> **What is needed**
Please write out the records below verbatim, beginning at the line that contains "Sale% (66, 25)" and ending after the line that contains "Слова, заканчивающиеся на ый". Omit the pictures from your answer.

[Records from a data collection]
╭──
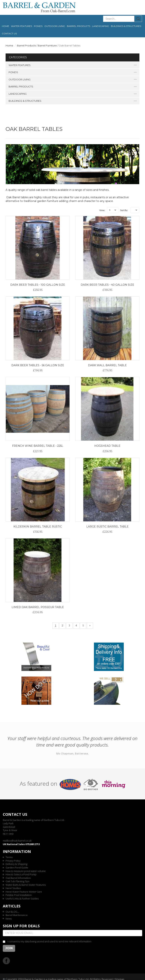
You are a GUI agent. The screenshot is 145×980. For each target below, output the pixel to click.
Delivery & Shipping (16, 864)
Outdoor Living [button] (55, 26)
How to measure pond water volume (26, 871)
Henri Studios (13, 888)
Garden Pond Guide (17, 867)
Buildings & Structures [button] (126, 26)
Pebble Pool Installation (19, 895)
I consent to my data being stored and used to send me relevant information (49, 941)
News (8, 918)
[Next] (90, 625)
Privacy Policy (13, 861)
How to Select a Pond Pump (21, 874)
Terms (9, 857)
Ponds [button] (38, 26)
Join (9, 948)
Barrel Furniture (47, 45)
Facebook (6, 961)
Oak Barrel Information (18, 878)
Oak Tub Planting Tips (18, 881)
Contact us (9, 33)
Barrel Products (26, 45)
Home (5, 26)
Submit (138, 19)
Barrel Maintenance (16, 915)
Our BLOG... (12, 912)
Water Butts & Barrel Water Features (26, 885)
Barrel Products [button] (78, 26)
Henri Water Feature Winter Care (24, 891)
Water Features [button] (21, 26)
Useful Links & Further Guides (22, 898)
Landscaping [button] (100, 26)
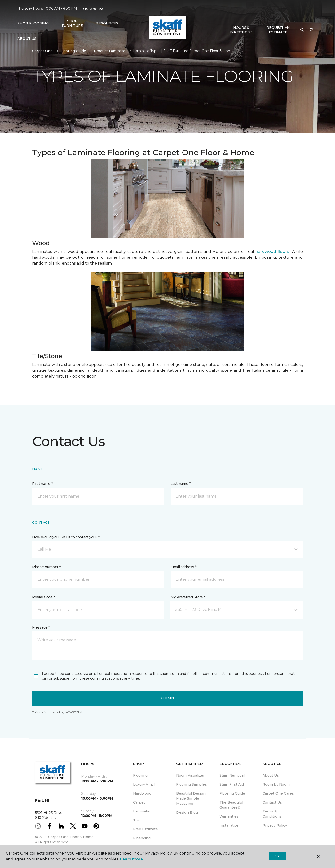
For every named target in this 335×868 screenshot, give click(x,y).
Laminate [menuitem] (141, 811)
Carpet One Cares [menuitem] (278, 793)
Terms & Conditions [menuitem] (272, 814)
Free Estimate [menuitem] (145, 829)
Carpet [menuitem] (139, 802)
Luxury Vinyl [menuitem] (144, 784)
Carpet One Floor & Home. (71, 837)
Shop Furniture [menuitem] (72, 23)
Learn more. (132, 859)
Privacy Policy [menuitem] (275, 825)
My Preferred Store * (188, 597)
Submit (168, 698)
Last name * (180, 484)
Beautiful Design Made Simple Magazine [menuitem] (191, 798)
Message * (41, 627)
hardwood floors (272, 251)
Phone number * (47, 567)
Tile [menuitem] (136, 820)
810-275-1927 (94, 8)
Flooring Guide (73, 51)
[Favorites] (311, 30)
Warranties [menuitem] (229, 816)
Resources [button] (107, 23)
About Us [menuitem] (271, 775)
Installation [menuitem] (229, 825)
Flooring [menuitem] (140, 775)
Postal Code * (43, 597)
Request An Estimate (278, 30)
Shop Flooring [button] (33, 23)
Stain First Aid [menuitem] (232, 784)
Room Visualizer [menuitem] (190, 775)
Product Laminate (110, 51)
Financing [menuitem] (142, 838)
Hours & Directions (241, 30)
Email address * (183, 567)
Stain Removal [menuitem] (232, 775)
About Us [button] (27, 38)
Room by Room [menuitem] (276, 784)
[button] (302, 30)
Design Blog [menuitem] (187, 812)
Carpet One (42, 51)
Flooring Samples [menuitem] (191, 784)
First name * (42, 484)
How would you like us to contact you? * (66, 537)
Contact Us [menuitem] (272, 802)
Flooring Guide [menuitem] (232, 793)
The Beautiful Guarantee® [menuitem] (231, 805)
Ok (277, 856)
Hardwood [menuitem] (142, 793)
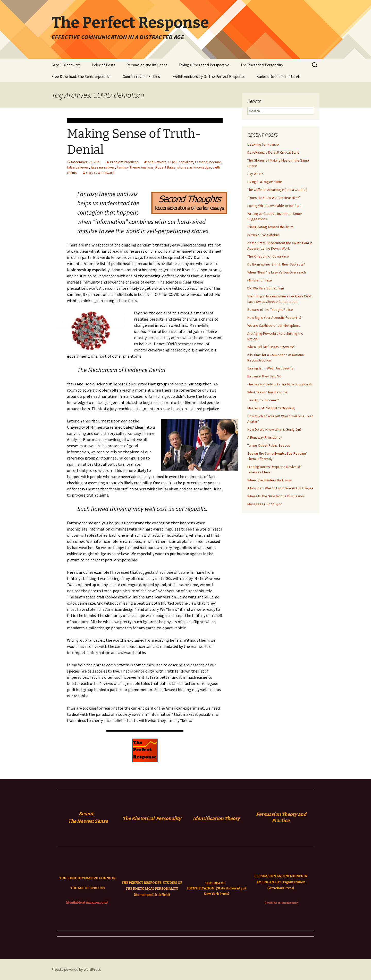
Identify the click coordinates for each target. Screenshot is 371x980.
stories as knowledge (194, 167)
╰──
╭──
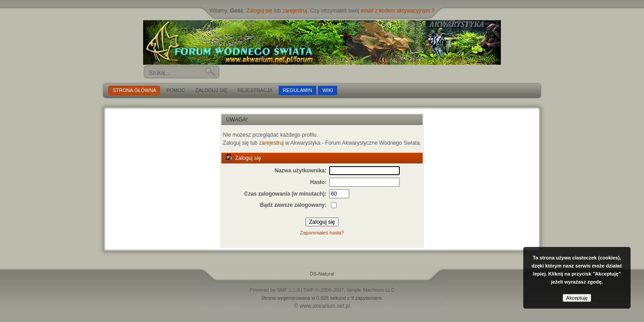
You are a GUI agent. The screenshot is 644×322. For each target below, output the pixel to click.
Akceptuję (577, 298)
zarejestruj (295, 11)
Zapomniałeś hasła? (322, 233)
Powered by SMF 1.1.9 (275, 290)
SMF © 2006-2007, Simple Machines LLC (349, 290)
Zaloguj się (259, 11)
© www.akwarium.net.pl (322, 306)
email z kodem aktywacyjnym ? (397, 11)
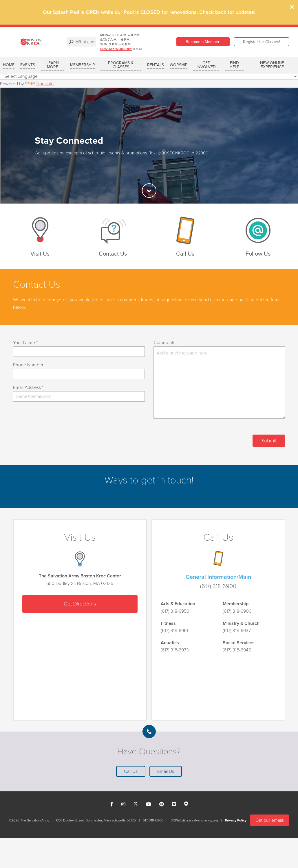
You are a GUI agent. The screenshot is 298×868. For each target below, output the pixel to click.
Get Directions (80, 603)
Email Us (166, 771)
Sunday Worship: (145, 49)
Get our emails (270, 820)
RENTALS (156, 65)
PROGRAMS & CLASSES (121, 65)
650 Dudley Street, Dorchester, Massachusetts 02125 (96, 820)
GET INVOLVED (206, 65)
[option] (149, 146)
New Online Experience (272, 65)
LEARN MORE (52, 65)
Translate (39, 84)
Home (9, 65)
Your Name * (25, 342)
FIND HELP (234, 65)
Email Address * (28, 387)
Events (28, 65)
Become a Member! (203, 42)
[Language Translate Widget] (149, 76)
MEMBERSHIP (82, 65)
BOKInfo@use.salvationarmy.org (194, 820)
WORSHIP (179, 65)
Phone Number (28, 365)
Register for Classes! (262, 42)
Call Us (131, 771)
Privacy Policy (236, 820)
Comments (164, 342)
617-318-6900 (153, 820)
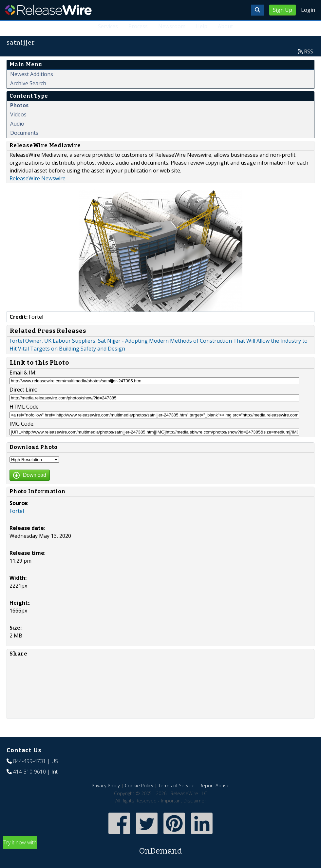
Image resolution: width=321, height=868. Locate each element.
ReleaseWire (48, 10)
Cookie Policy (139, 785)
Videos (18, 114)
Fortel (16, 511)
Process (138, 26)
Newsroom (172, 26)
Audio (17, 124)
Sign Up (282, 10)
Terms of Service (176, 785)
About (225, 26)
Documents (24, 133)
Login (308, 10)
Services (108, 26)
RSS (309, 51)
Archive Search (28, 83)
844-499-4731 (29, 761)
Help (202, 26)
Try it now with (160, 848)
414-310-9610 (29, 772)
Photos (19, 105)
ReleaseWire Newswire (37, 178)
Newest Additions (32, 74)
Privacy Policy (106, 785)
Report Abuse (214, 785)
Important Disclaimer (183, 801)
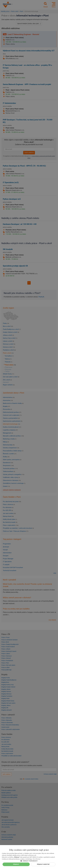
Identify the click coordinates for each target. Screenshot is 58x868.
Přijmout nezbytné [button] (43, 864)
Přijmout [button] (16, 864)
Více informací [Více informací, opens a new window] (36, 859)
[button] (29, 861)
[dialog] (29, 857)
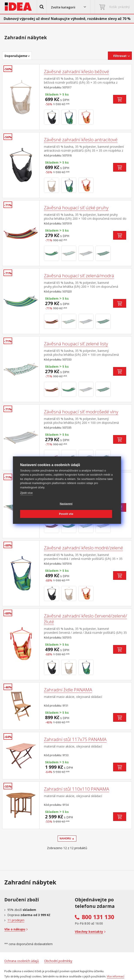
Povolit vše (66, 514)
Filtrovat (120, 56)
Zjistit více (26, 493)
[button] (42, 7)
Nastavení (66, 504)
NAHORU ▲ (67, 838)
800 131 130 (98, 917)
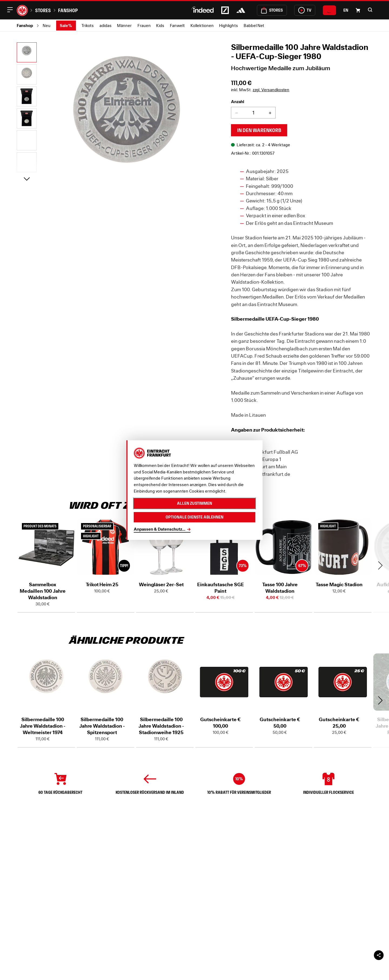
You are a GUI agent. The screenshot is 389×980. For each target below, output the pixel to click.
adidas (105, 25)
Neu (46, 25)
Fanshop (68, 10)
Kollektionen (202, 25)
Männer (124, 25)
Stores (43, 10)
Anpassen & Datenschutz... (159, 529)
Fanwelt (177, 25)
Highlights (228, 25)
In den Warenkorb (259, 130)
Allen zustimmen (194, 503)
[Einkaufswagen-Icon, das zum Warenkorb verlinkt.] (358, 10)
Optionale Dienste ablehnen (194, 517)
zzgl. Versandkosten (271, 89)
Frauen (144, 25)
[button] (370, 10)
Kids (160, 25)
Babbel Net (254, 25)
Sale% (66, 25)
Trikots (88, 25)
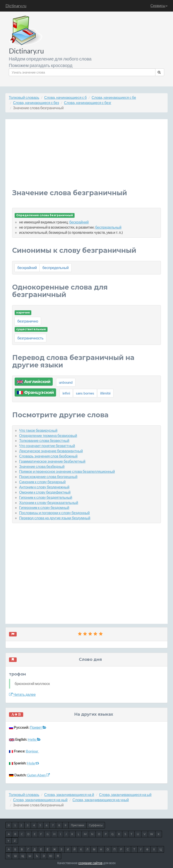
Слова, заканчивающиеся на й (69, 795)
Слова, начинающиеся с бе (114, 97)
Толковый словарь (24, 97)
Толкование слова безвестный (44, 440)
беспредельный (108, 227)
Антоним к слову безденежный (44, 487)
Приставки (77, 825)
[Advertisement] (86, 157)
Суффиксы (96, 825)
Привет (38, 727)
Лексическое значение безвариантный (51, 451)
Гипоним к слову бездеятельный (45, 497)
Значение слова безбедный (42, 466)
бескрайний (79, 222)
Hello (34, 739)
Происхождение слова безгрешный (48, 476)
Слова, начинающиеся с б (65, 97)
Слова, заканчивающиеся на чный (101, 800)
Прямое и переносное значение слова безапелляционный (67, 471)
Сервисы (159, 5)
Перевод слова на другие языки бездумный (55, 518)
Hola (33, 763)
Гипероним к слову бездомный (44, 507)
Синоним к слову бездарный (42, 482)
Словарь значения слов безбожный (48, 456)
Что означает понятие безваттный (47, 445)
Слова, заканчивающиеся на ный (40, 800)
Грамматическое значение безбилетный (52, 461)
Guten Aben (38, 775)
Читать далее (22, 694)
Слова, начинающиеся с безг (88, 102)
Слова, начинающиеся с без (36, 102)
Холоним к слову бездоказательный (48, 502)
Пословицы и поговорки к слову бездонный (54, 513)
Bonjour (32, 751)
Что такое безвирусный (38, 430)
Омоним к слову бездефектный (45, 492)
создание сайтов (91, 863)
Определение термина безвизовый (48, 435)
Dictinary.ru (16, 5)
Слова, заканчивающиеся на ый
╰──
> **Written reply**
Sale% (66, 25)
Trikots (88, 25)
Слова, заканчивающиеся на й (69, 795)
Слова, начинающиеся с бе (114, 97)
Толковый словарь (24, 97)
Толкование слова безвестный (44, 440)
беспредельный (108, 227)
Антоним к слову безденежный (44, 487)
Приставки (77, 825)
[Advertisement] (86, 157)
Суффиксы (96, 825)
Привет (38, 727)
Лексическое значение безвариантный (51, 451)
Гипоним к слову бездеятельный (45, 497)
Значение слова безбедный (42, 466)
бескрайний (79, 222)
Hello (34, 739)
Происхождение слова безгрешный (48, 476)
Слова, начинающиеся с б (65, 97)
Слова, заканчивающиеся на чный (101, 800)
Прямое и переносное значение слова безапелляционный (67, 471)
Сервисы (159, 5)
Перевод слова на другие языки бездумный (55, 518)
Hola (33, 763)
Гипероним к слову бездомный (44, 507)
Синоним к слову бездарный (42, 482)
Словарь значения слов безбожный (48, 456)
Что означает понятие безваттный (47, 445)
Слова, заканчивающиеся на ный (40, 800)
Грамматическое значение безбилетный (52, 461)
Guten Aben (38, 775)
Читать далее (22, 694)
Слова, начинающиеся с безг (88, 102)
Слова, начинающиеся с без (36, 102)
Холоним к слову бездоказательный (48, 502)
Пословицы и поговорки к слову бездонный (54, 513)
Bonjour (32, 751)
Что такое безвирусный (38, 430)
Омоним к слову бездефектный (45, 492)
создание сайтов (91, 863)
Определение термина безвизовый (48, 435)
Dictinary.ru (16, 5)
Слова, заканчивающиеся на ый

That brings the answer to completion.